▶ _Quoted text_:
Note: The meshProvider=istio flag tells Flagger to generate Istio VirtualService objects instead of NGINX or Contour configs.

Check the pods:

Bash
kubectl get pods -n istio-system -l app=flagger

You should see one flagger pod in Running state.


Step 3 – Create a Sample Application

Let’s use a simple sockshop demo that ships a frontend service. Deploy it with Helm:

Bash
helm repo add flagger-demo https://flagger.app
helm upgrade -i sockshop flagger-demo/sockshop \
  --namespace=default \
  --set image.tag=v0.1.0

Istio automatically injects sidecars because the namespace has the istio-injection=enabled label (the demo chart sets it). Verify:

Bash
kubectl get pods -l app=frontend -o=jsonpath='{.items[*].metadata.labels}'

You’ll see istio-injection=enabled attached.


Step 4 – Define a Canary CRD

The heart of the automation lives in a Canary custom resource. Here’s a minimal example that rolls out a new frontend image version and validates the 99th‑percentile latency stays under 250 ms.

YAML
apiVersion: flagger.app/v1beta1
kind: Canary
metadata:
  name: frontend
  namespace: default
spec:
  targetRef:
    apiVersion: apps/v1
    kind: Deployment
    name: frontend
  service:
    port: 80
    targetPort: 8080
  analysis:
    interval: 30s
    threshold: 5
    iterations: 10
    metrics:
      - name: request-success-rate
        threshold: 99
        query: |
          sum(rate(istio_requests_total{destination_workload="frontend",response_code=~"2.*"}[1m]))

▶ _Dataset excerpts_:

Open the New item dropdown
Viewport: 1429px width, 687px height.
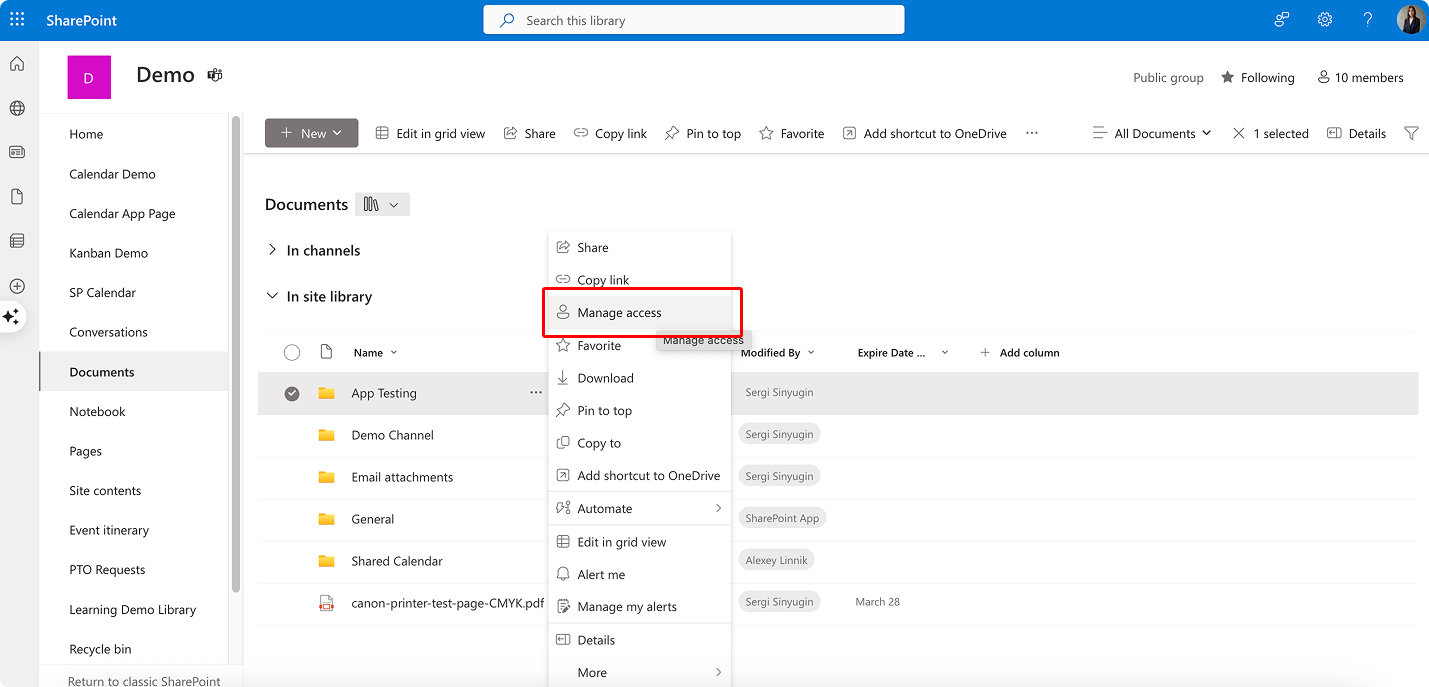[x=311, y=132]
---
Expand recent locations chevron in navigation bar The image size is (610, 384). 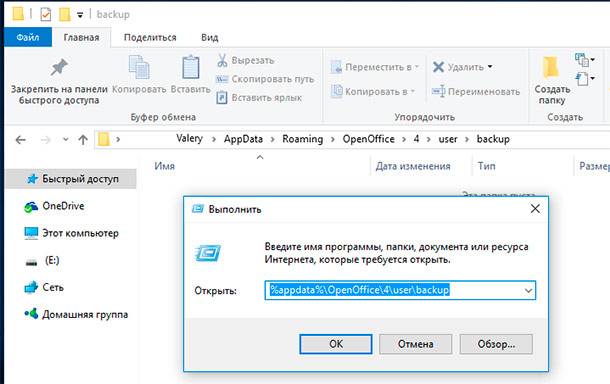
* * *
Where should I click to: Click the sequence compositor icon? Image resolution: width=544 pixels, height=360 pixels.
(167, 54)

▶ _Exercises_:
1) Do these statements agree with the Flagger canary tutorial? Answer yes or no for each and quote the words of the tutorial that decide it. (a) The meshProvider=istio flag makes Flagger generate NGINX configs. (b) The demo chart sets the istio-injection=enabled label on the namespace. (c) The minimal Canary example checks that 99th-percentile latency stays under 250 ms.
2) Can you extend the Flagger canary tutorial from the point where it stops?

▶ _Per-task answers_:
1)
(a) No: "tells Flagger to generate Istio VirtualService objects instead of NGINX or Contour configs"
(b) Yes: "the namespace has the istio-injection=enabled label (the demo chart sets it)"
(c) Yes: "validates the 99th‑percentile latency stays under 250 ms"

2)
          /
          sum(rate(istio_requests_total{destination_workload="frontend"}[1m])) * 100
      - name: request-duration-p99
        threshold: 250
        query: |
          histogram_quantile(0.99,
            sum(rate(istio_request_duration_seconds_bucket{destination_workload="frontend"}[1m]))
            by (le))

Save this as frontend-canary.yaml and apply:

Bash
kubectl apply -f frontend-canary.yaml

What happens next?

  1. Flagger creates a new Deployment named frontend-primary (the stable version) and frontend-canary.
  2. Istio VirtualService gets a split: 100 % to frontend-primary.
  3. After the first analysis interval (30 s), Flagger queries Prometheus for the two metrics above.
  4. If both metrics meet the thresholds for 10 iterations (≈5 min), Flagger bumps the traffic to the canary by 10 % each iteration.
  5. If any iteration fails, Flagger rolls back the canary and restores 100 % traffic to the primary.

Step 5 – Trigger a New Release

Update the image tag to simulate a new version:

Bash
helm upgrade sockshop flagger-demo/sockshop \
  --namespace=default \
  --set image.tag=v0.2.0

Flagger detects the change (it watches the frontend Deployment), spins up the canary pods, and starts the traffic shift automatically. You can watch the progress:

Bash
kubectl get canary frontend -n default -w

You’ll see fields like Weight, Status, and Iterations. When the rollout finishes, the Weight becomes 100 and the Status reads Succeeded.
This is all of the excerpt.